For Melton, the journey began two years prior to production, when he connected with Lee — known as “Sonny” by the cast — at an intimate dinner. “We sat next to each other and he told me about Season 2,” Melton recalls. “I had just watched Season 1 and it was my favorite show that year. Sonny’s such a brilliant mind. We hit it off and he talked about this character and his whole concept.”
“The character of Ashley was something Sonny and I found together,” says Spaeny. “It was all about excavating ourselves, our own personal stories, and what we wanted to say. Sonny’s giving up as much about his own experience as we are, so it felt like a really safe space.”
Melton extends that same sentiment to the entire ensemble. The Golden Globe nominee says that working alongside Isaac, Mulligan, and Spaeny felt like acting through instinct. “It’s kind of like learning to dance with someone. Everyone’s a different dancer, and we’re just playing and flowing.”

As a result, the foursome imbue BEEF with raw vulnerability and aching authenticity as they explore modern relationships, the effect of late-stage capitalism on one’s sense of self, and how love and ambition can cannibalize each other. “[For] so many of our characters in Season 1 and Season 2, it’s all about what you present to the world versus what you keep inside,” says Lee. The couples struggle to stay on track as they continue the never-ending race of keeping up with their peers, hoping that success will save them from themselves. “It’s about ego construction, which we all do, right? That’s part of living in this world,” says Isaac. “At a certain point, everyone’s construct is going to fall apart — the way people reconstruct is the challenge.”
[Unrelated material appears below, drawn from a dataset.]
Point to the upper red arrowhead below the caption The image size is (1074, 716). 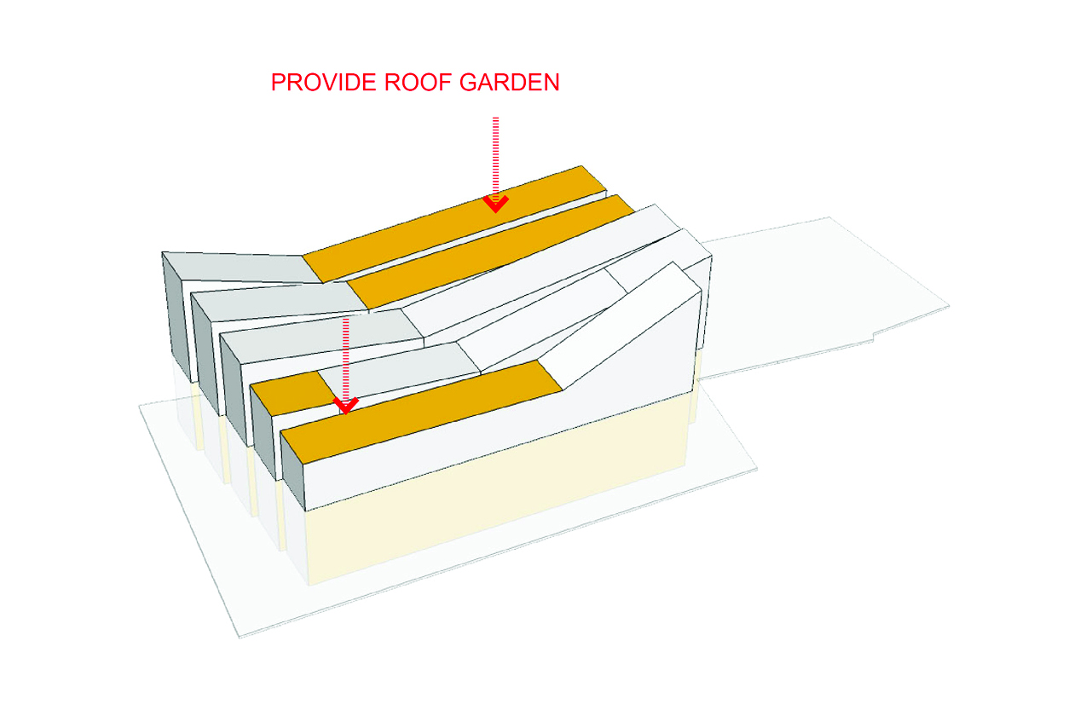click(495, 203)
Mulligan also points to Season 2’s overarching messages regarding life’s larger meanings and the impressions we make while we’re here. “What is it that defines you? Your relationships? Your career? Your status? Money? What is it that makes you a person?” she says. “At what point in your life can you settle on what you’ve got? For me, this season is about identity.”
The end result, Melton believes, is a season that continues BEEF’s exploration of the simplicities and complexities of modern relationships: “We all want to be seen. Austin wants to be seen. Lindsay does, Josh does, Ashley does. It taps into complex versions of relationships and feuding.” He adds that he believes audiences might find themselves exploring the layered questions that BEEF’s characters ask themselves about personal priorities. “Do you want a million dollars? Do you want a billion dollars? Or do you want the happiest family with kids and a steady paycheck, but maybe you have to struggle month to month? What do you choose?”
Much like the award-winning Season 1 that preceded it, BEEF’s second installment offers zero easy answers, only thought-provoking reminders that beneath every pleasantry, quiet compromise, and carefully assembled image, there’s often the potential for fresh beef.